About this task ▸
A single figure is required: the number of lines below in which the word "agent" occurs.

── Given data ──

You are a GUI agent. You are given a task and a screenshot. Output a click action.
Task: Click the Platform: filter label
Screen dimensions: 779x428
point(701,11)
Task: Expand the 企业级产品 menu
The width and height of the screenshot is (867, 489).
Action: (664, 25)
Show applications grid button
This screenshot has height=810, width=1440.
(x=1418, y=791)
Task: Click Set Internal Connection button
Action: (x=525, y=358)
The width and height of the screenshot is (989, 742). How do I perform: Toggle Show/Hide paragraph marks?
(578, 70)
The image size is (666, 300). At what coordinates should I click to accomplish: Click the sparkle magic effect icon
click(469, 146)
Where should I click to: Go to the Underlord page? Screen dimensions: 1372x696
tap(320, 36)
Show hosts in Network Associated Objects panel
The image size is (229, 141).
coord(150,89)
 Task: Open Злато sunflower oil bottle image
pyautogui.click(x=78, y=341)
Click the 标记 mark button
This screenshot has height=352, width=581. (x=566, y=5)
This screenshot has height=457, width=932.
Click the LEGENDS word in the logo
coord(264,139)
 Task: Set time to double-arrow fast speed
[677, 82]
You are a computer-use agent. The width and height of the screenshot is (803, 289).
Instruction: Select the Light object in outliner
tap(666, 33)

───

Reply ▸
2